Mas o que se observa em Angola e no mundo, em geral, é a cada vez mais necessidade de menos presença física dos clientes junto das agências e do atendimento presencial.
Os bancos em Angola para darem resposta a esta exigência abriram as portas ao internet banking (banca on line), um pioneiro da banca digital.
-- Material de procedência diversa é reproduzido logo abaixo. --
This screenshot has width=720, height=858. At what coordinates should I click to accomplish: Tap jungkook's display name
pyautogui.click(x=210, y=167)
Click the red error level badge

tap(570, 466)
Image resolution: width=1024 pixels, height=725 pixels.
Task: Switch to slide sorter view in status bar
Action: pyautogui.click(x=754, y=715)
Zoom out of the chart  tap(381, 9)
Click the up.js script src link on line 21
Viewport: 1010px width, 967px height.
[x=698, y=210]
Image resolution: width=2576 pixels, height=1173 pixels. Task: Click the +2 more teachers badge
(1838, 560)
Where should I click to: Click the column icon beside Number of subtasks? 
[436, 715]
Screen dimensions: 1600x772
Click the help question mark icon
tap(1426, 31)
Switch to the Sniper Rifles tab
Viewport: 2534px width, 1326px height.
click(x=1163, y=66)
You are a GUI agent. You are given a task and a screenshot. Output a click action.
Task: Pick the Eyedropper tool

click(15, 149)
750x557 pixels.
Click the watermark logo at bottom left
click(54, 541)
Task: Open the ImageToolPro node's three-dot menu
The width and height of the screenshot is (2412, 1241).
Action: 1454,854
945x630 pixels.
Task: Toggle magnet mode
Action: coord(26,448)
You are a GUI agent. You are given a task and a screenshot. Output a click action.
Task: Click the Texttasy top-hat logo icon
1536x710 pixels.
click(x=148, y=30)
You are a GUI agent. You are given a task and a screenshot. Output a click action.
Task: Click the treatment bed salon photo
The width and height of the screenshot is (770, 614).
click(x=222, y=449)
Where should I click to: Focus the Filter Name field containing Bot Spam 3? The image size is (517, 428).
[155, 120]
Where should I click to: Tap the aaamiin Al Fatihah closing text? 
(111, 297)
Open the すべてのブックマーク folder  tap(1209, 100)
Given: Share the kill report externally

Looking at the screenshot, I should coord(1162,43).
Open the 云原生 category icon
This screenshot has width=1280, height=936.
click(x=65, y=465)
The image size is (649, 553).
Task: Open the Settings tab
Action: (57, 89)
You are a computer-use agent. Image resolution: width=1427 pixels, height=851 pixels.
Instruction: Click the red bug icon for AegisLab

Mas, nesses últimos dias já se fala mais em mobile banking (banca no telemóvel ou banca móvel).
O Banco Nacional de Angola (BNA), para prevenir constrangimentos, no seu papel de regulador criou legislação apropriada, sendo a mais recente sobre os pagamentos móveis do qual foi co-signatário o Ministério das Telecomunicações e Tecnologias de Informação.
A era da banca digital em Angola trouxe, no início do ano, o especialista australiano, Brett King, que abordou com bancários o tema “Banca 3.0”, um conceito moderno e inovador que aborda as transformações que ocorrem no mundo da banca em todo o mundo.

Maximizar a internet

A banca digital, um serviço que dispensa atendimento físico em estágios mais avançados, disponibiliza já em vários mercados, além de levantamentos, consultas e transferências, serviços de depósito, uma prática em África já efectiva em Moçambique por via do Standard Bank, e que em Angola cria condições e legislação para que seja operada.
Mas tudo assenta-se nos níveis de acesso à internet e às plataformas tecnológicas móveis disponíveis, pois para que a banca digital no segmento banca móvel funcione é preciso um smartfhone ou como diz-se um telemóvel Android.
E em Angola, a taxa de acesso à internet é superior a 40 por cento e destes usuários mais de 70 por cento o faz por via de telemóveis. Logo, a Exictos e a Asseco, duas empresas que prestam serviços especializados ao sector bancário angolano, vaticinam que a banca digital é também já o novo desafio.
Em África, os bons exemplos com a utilização de banca móvel vem do Quénia, África do Sul e Moçambique, mais recentemente.
Em Maio deste ano, no Xyami Shopping - Nova Vida, em Luanda, o Banco Millennnium Atlântico (BMA) apresentou o primeiro balcão digital. Um centro de atendimento, que apesar de apoiado, até ao momento, por 11 funcionários, é completamente digitalizado.
O balcão dispensa recurso a papéis ou outro meio físico, sendo inteiramente operado digitalmente. Os usuários podem abrir conta (que no caso do BMA é a custo zero) ou operar a sua conta existente, por via de um código PIN e escolher no menu que se abre as opções de serviços pretendidos.

Cenário actual

Uma amostra de como a banca digital em Angola deve caminhar está nos números colhidos pela rede de serviços multicaixas, operada pela Empresa Interbancária de Serviços (EMIS).
As operações bancárias com recurso às Caixas Automáticas, vulgo terminais de multicaixas, até Julho deste ano, indicavam um movimento de 142,4 milhões de transacções. Os Terminais de Pagamento Automáticos (TPA) registavam 58,4 milhões de transacções, de acordo com a Emis.
Em termos de valores movimentados, os multicaixas cederam 905,5 mil milhões de kwanzas em levantamentos, nos sete meses de 2017, e os TPA 724,9 mil milhões em compras, em igual período.
Só em Julho deste ano, os multicaixas confirmam que ocorreram 22 milhões de transacções (139,5 mil milhões de kwanzas) e os TPA 9,2 milhões
(116 mil milhões de kwanzas).
Este interesse dos clientes na utilização de menos presença física junto dos balcões das agências bancárias fez evoluir a oferta de serviços, em Angola, que nos últimos três anos tem registado a uma forte campanha de marketing por parte dos bancos para que os clientes recorram aos serviços banca móvel ou ao menos ao internet banking.